In my view, the launch of this initiative could not have come at a better time. The last decade has ushered in an era in which some countries in Africa are reorienting their health systems to integrate improvement science into transforming health care delivery. While there has been a corresponding increase in understanding of quality improvement (QI), patient safety remains an enigmatic concept for many and few are able to articulate the practical steps for its attainment.
Given the need to demystify patient safety and provide practical tools for implementing and measuring related improvement projects, IHI has made improving patient safety one of our strategic objectives for the region. The initiative began with the design meeting in Accra to develop an operational definition of medication harm and compile an intervention package (with metrics for monitoring progress) that participating hospitals can begin to test later this year.
After touring both a public and private hospital in Ghana and two days of much discussion with a diverse group of 30 health care experts, I came away with the following lessons learned:
View Safety from the Patient’s Perspective — After hearing from health care providers during the site visits, we met with a patient. Clement Asare told us about the multiple times he was harmed — including receiving incorrect diagnoses and developing pressure ulcers — during a series of lengthy hospital admissions after a serious car accident. After twice stopping staff before they gave him the wrong medication, he was labeled “difficult.” His testimony sparked profound introspection among the participants, most of whom were physicians. His story compelled us to define patient safety and medication harm in terms of its impact on patients. It also steered the rest of the meeting towards a focus on patient-centered care.
Agree on Operational Definitions — To focus our collective efforts from the start, we reached consensus on the following aim statement for the initiative: “To reduce (severe) avoidable medication-related harm by 25 percent in the next two years through improved safety knowledge and reliable care processes in 10 hospitals in Ghana, Ethiopia, and South Africa.” In addition, a combined team of patient safety experts from IHI and the WHO agreed that medication-related harm refers to “unintended physical injury resulting from or contributed to by medical care that requires additional monitoring, treatment, or hospitalization, or that results in death.” We also elected to align with the areas the WHO recommends as priorities to prevent patient harm: high-risk situations, polypharmacy, and transitions of care.
Work Together — The meeting was successful in multiple ways.
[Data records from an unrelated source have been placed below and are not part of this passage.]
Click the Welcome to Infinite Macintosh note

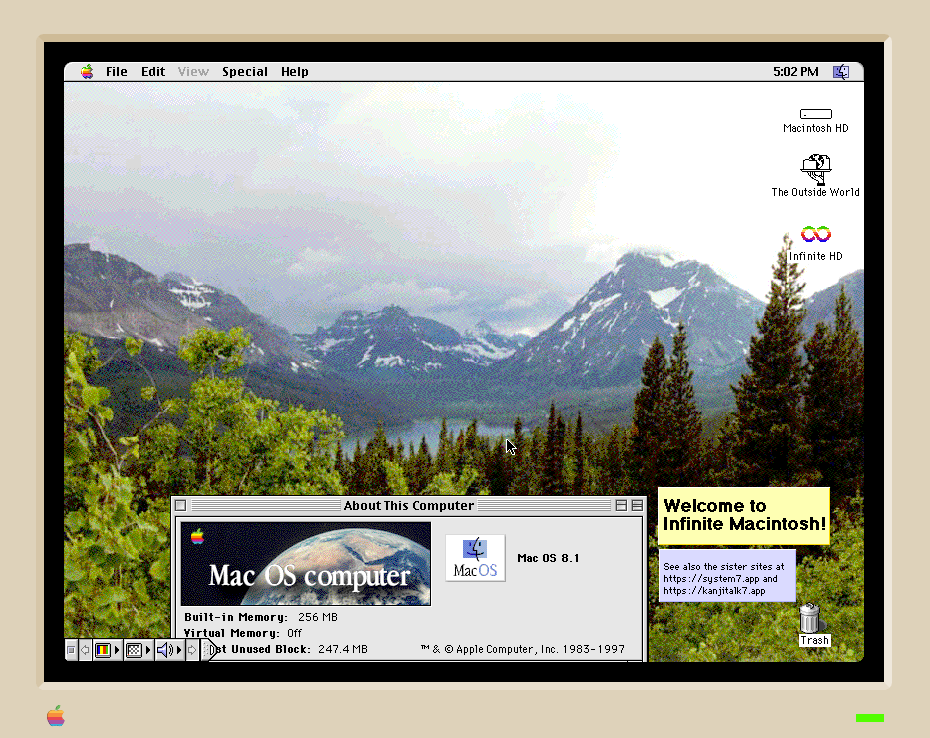[744, 515]
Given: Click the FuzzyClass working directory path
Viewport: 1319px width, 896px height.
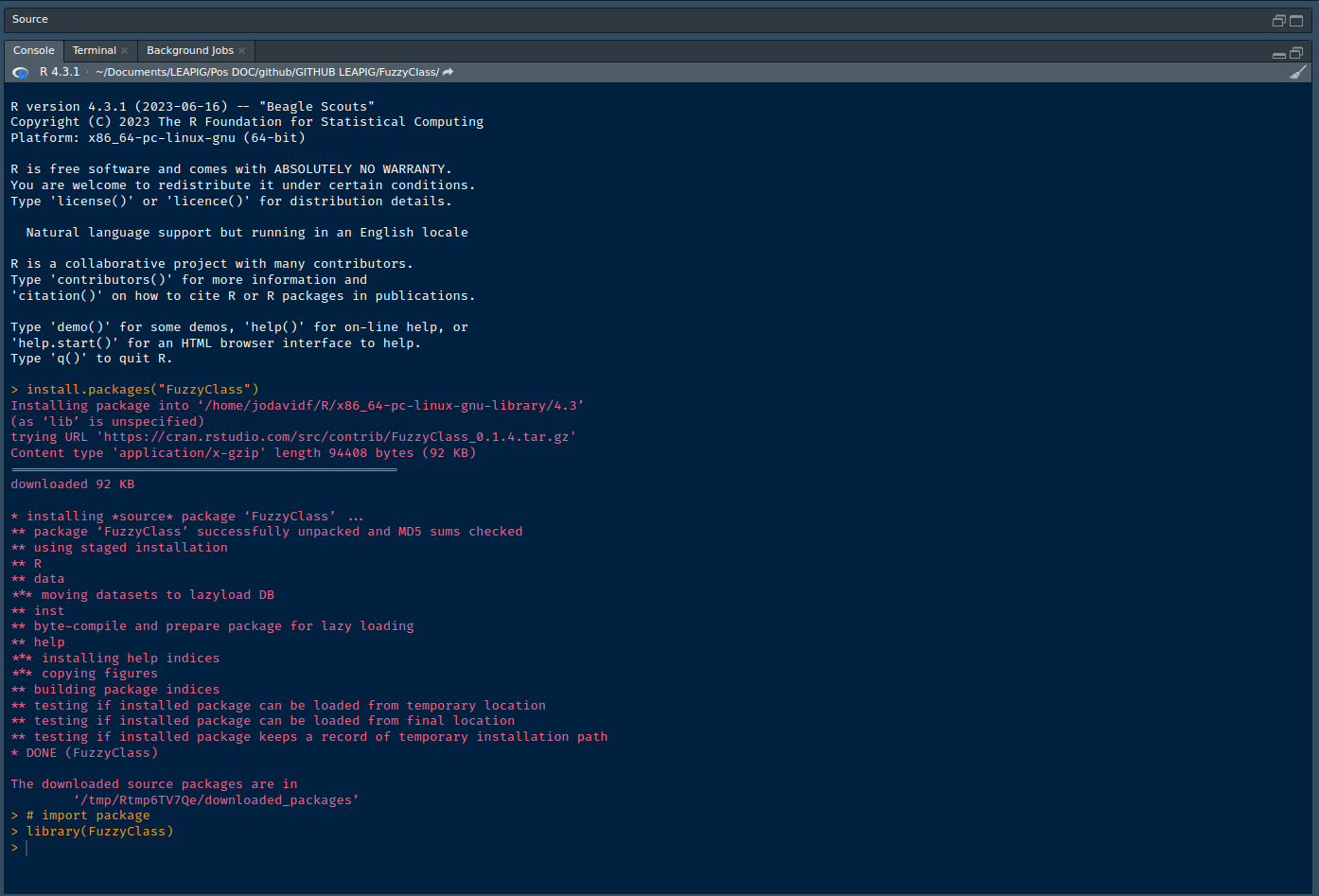Looking at the screenshot, I should 267,73.
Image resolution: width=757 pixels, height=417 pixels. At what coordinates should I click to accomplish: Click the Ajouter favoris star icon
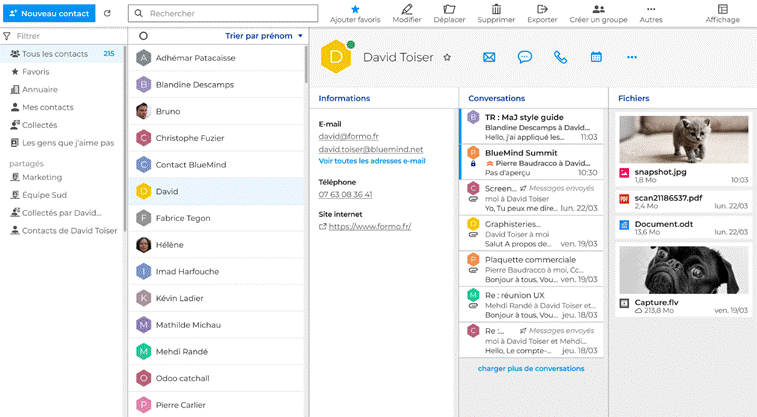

Together, we not only defined medication harm for the initiative and developed a preliminary intervention package, we also injected a new momentum into the patient safety movement in Africa. The practical solutions and tools provided in the intervention package helped participants and their Ministries of Health feel equipped and empowered to make care safer in their respective countries. It was evident that our collective efforts increased will to meet the WHO patient safety challenge.
Given how quickly QI is spreading across health systems in Africa, the launch of this initiative is opportune. The excitement AHPSI participants feel is bolstered by the progress we’ve made in health care in the region in the last 10 years. What we’ve already accomplished gives us both the courage and the knowledge we’ll need to tackle this vital effort to make care safer for millions.
Joe Mando is IHI Director of Operations for Africa.